*216 Opinion
In this case we hold when an insurance company seeks to provide a defense in pending litigation for a corporation that has been suspended for nonpayment of its taxes, the insurance company must intervene in the action to protect its own interests and those of its insured. The insurance company may not answer and litigate the lawsuit in the name of the suspended corporation without intervening in the case. Here, because its insured is barred from exercising corporate powers, rights, and privileges (Rev. & Tax. Code, 1 § 23301) and the insurance company is not a party, the insurance company’s failure to intervene barred any application for fees and costs, even though the insurance company and insured were successful in persuading Kaufman & Broad Communities, Inc., to dismiss its lawsuit. We shall dismiss this appeal.

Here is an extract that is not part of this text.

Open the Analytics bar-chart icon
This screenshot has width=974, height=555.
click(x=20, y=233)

FACTUAL AND PROCEDURAL BACKGROUND
After it was sued by homeowners in a construction defect case, Kaufman & Broad Communities, Inc. (Kaufman), filed a cross-complaint against Performance Plastering, Inc. (Performance Plastering). In its cross-complaint, Kaufman sued Performance Plastering for contractual and equitable indemnity, breach of contract, and declaratory relief. The Franchise Tax Board had previously suspended Performance Plastering because it failed to pay its taxes.
Performance Plastering’s insurance company, CalFarm Insurance Company (CalFarm), employed a law firm, Read & Aliotti (Read), to file an answer to the cross-complaint. The answer to the cross-complaint Read filed designated the responding party as “Performance Plastering, Inc., a suspended corporation, by and through its general liability insurance carrier, CalFarm Insurance Company.” CalFarm, however, did not move to intervene in the case. During the course of the litigation, Read discovered the contract under which Performance Plastering agreed to provide services to Kaufman had been canceled prior to any of the work at issue in the underlying lawsuit. On October 4, 2004, Read served a Code of Civil Procedure section 998 offer, offering to accept $10,000 in exchange for a mutual release of claims between the parties. Rather than accept the offer, Kaufman dismissed its cross-complaint on October 7, 2004.

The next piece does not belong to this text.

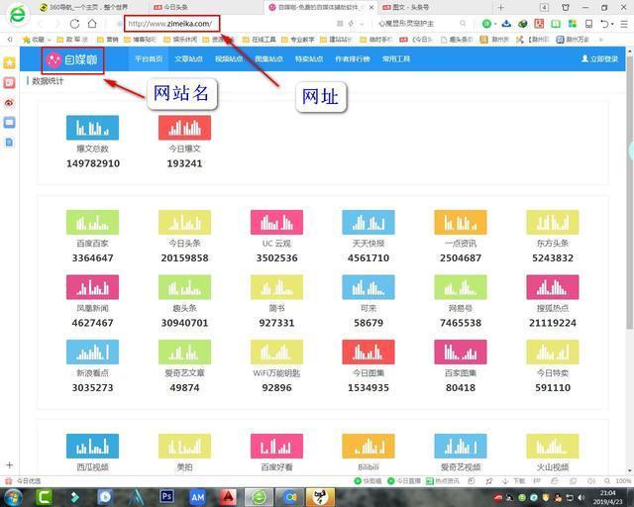
Task: Click the 作者排行榜 navigation item
Action: [x=353, y=59]
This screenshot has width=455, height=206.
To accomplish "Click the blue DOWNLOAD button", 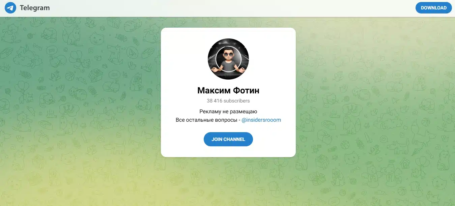I will (x=433, y=8).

*217 Read then filed a memorandum of costs and brought a motion for attorney fees. Kaufman moved to strike the memorandum of costs and opposed the motion arguing CalFarm was not a party because it had not intervened in the action and Performance Plastering, as a suspended corporation, was not entitled to recover fees or costs because of its suspension.
The trial court denied the motion for attorney fees and granted the motion to strike the memorandum of costs. In its tentative ruling, the court concluded, “CalFarm is not a party to this action and has no standing to claim attorney’s fees and costs. Performance Plastering is a suspended corporation and has no standing to claim attorney’s fees or costs.” In its final ruling, the court was “not persuaded that a non party to an action can assert a right to attorney’s fees.”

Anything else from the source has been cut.